Stored data
◇ ◇ ◇ ◇ ◇

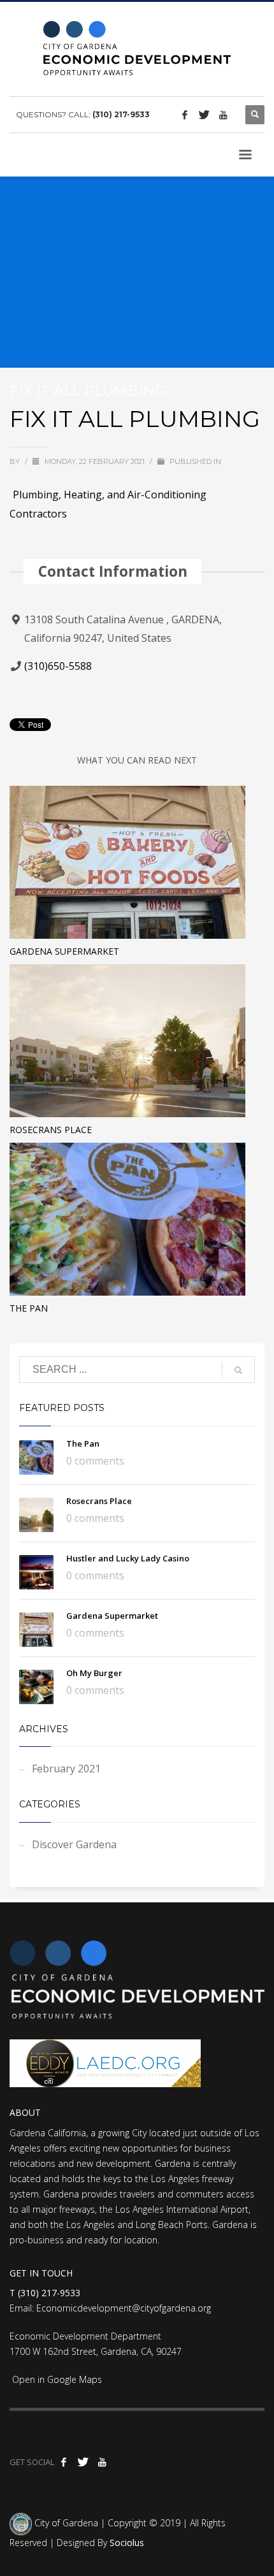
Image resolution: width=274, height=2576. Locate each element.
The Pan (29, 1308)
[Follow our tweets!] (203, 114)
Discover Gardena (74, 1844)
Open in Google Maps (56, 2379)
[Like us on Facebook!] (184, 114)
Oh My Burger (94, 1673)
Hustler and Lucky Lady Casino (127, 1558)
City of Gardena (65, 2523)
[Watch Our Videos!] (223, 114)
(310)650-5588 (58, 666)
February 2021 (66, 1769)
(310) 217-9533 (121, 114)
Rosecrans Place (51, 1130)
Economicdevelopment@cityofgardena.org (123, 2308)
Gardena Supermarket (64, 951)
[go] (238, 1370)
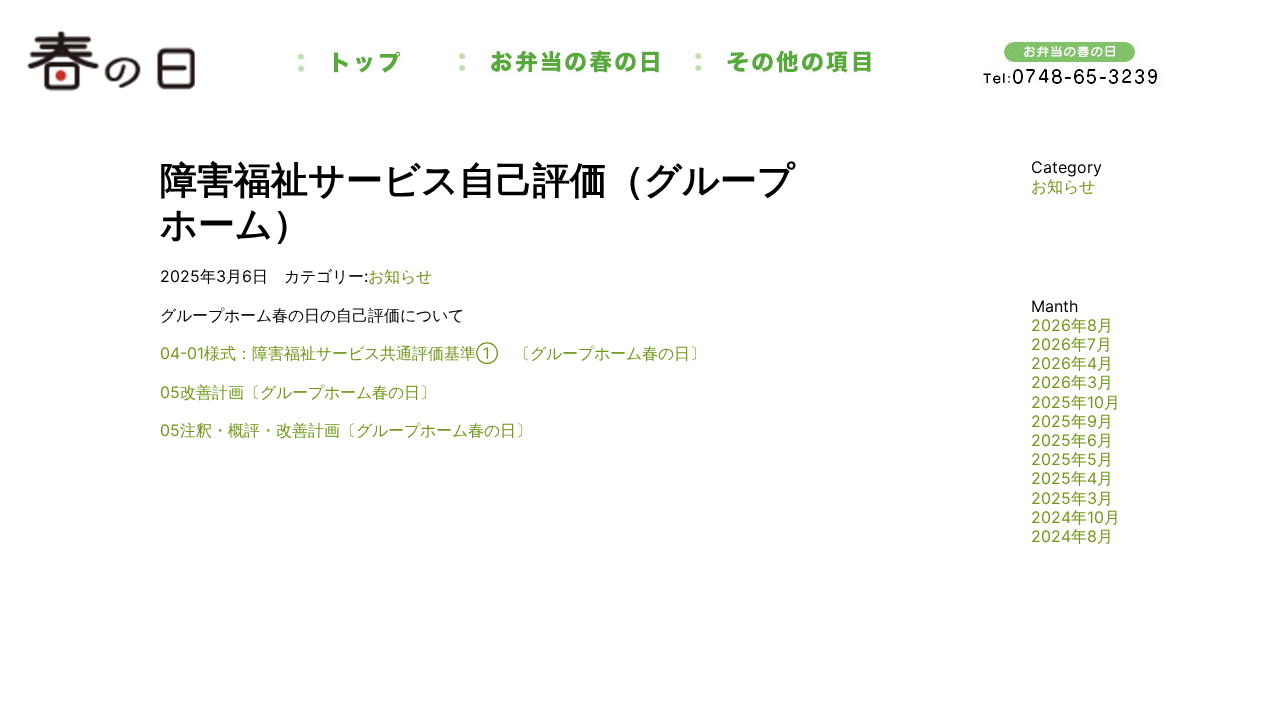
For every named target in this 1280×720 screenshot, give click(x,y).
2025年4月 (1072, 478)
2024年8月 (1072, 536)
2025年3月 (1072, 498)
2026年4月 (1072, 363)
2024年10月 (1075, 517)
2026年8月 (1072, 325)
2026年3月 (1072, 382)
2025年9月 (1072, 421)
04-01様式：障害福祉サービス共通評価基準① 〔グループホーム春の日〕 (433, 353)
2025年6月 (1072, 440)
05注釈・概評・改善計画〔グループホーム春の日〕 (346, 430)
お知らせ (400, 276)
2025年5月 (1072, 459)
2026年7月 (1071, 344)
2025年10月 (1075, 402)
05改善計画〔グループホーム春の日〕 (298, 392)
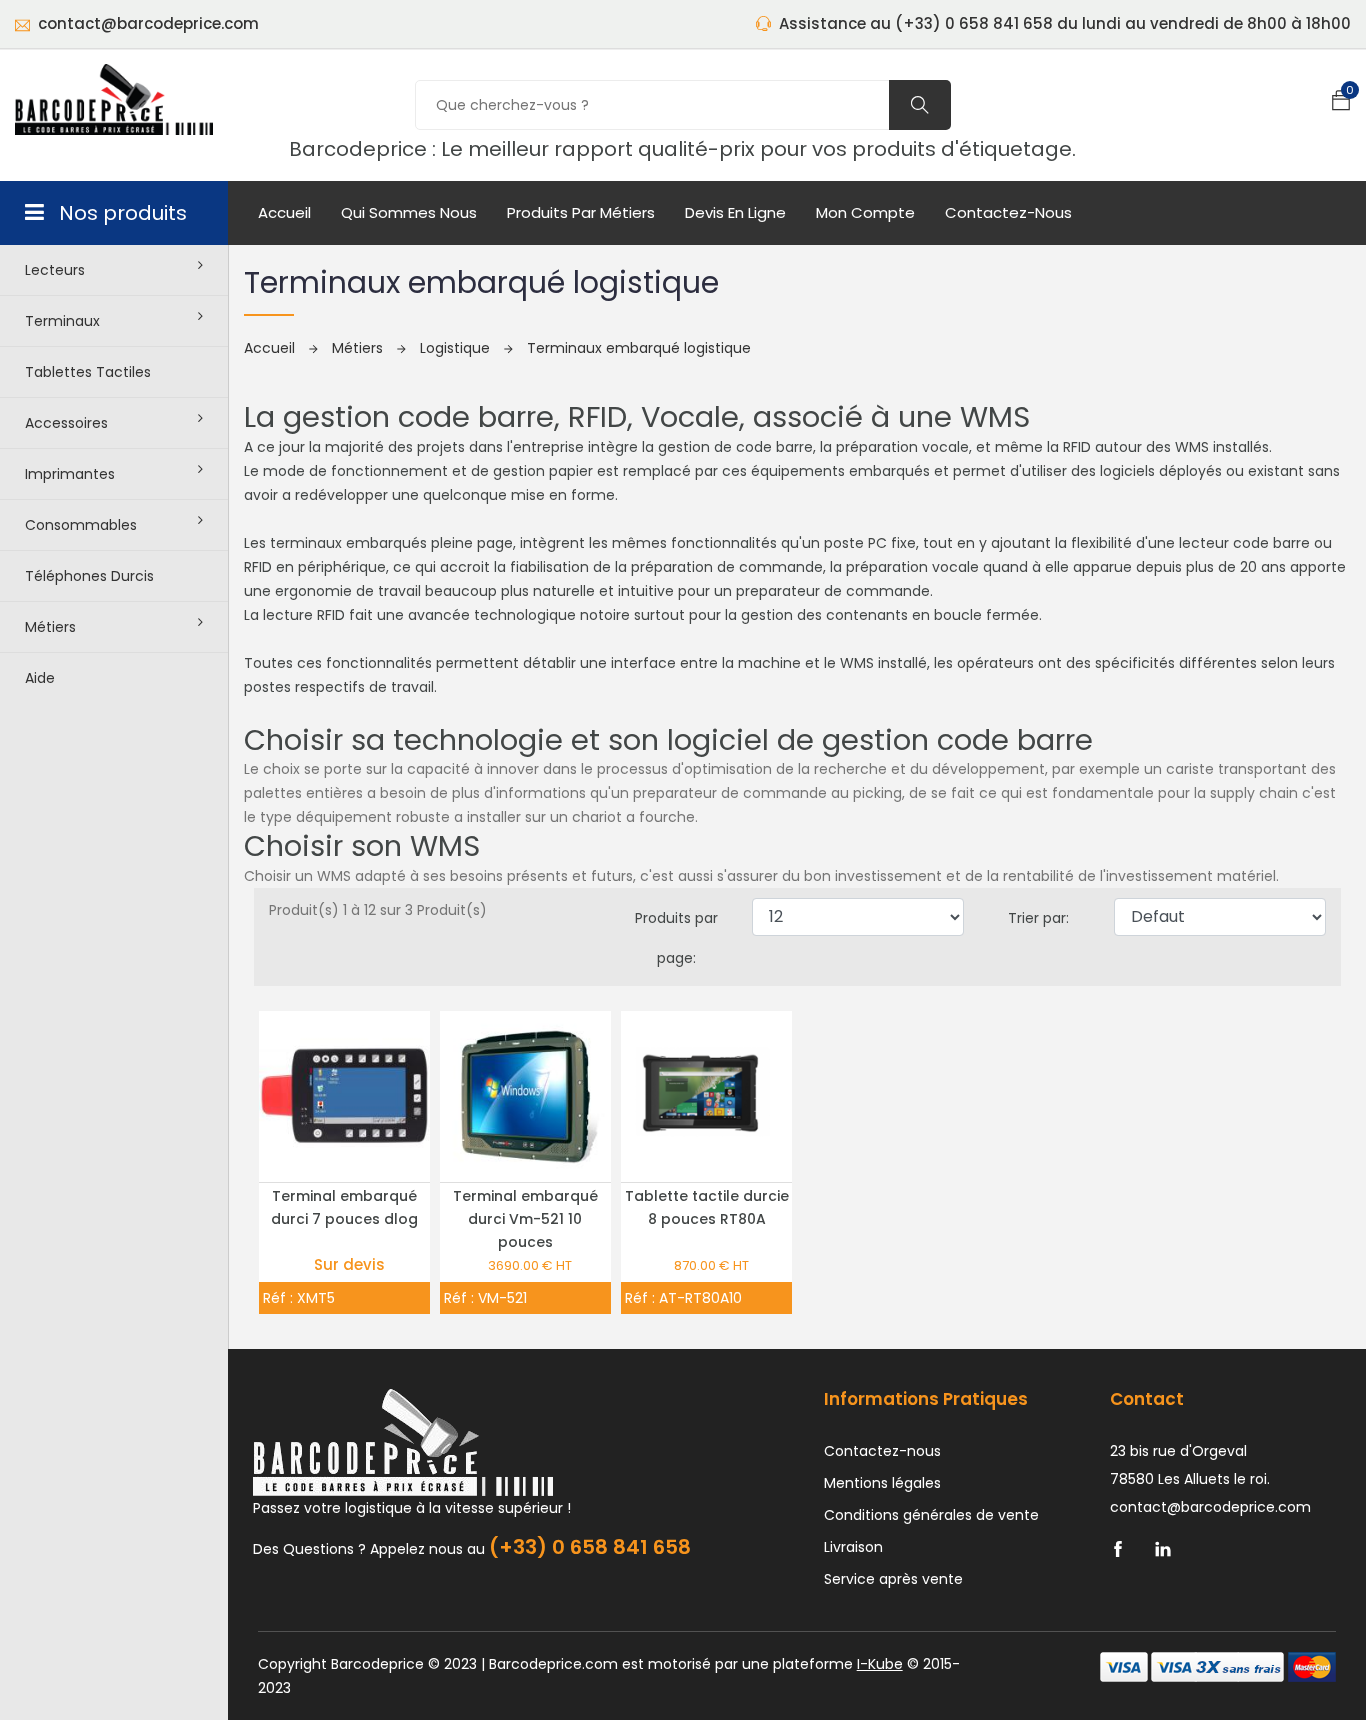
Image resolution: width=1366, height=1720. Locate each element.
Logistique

◇ ◇ ◇ ◇ ◇

**Task details**
No images belong in the copy. Transcribe every record exactly.

**Answer to this task**
Image resolution: width=274, height=2576. Locate each element.
The Pan (29, 1308)
[Follow our tweets!] (203, 114)
Discover Gardena (74, 1844)
Open in Google Maps (56, 2379)
[Like us on Facebook!] (184, 114)
Oh My Burger (94, 1673)
Hustler and Lucky Lady Casino (127, 1558)
City of Gardena (65, 2523)
[Watch Our Videos!] (223, 114)
(310)650-5588 (58, 666)
February 2021 (66, 1769)
(310) 217-9533 (121, 114)
Rosecrans Place (51, 1130)
Economicdevelopment@cityofgardena.org (123, 2308)
Gardena Supermarket (64, 951)
[go] (238, 1370)
For every named target in this 1280×720 screenshot, give click(x,y).
2025年4月 (1072, 478)
2024年8月 (1072, 536)
2025年3月 (1072, 498)
2026年4月 (1072, 363)
2024年10月 (1075, 517)
2026年8月 (1072, 325)
2026年3月 (1072, 382)
2025年9月 (1072, 421)
04-01様式：障害福祉サービス共通評価基準① 〔グループホーム春の日〕 (433, 353)
2025年6月 (1072, 440)
05注釈・概評・改善計画〔グループホーム春の日〕 (346, 430)
お知らせ (400, 276)
2025年5月 (1072, 459)
2026年7月 (1071, 344)
2025年10月 (1075, 402)
05改善計画〔グループホーム春の日〕 (298, 392)
Image resolution: width=1366, height=1720. Locate each element.
Logistique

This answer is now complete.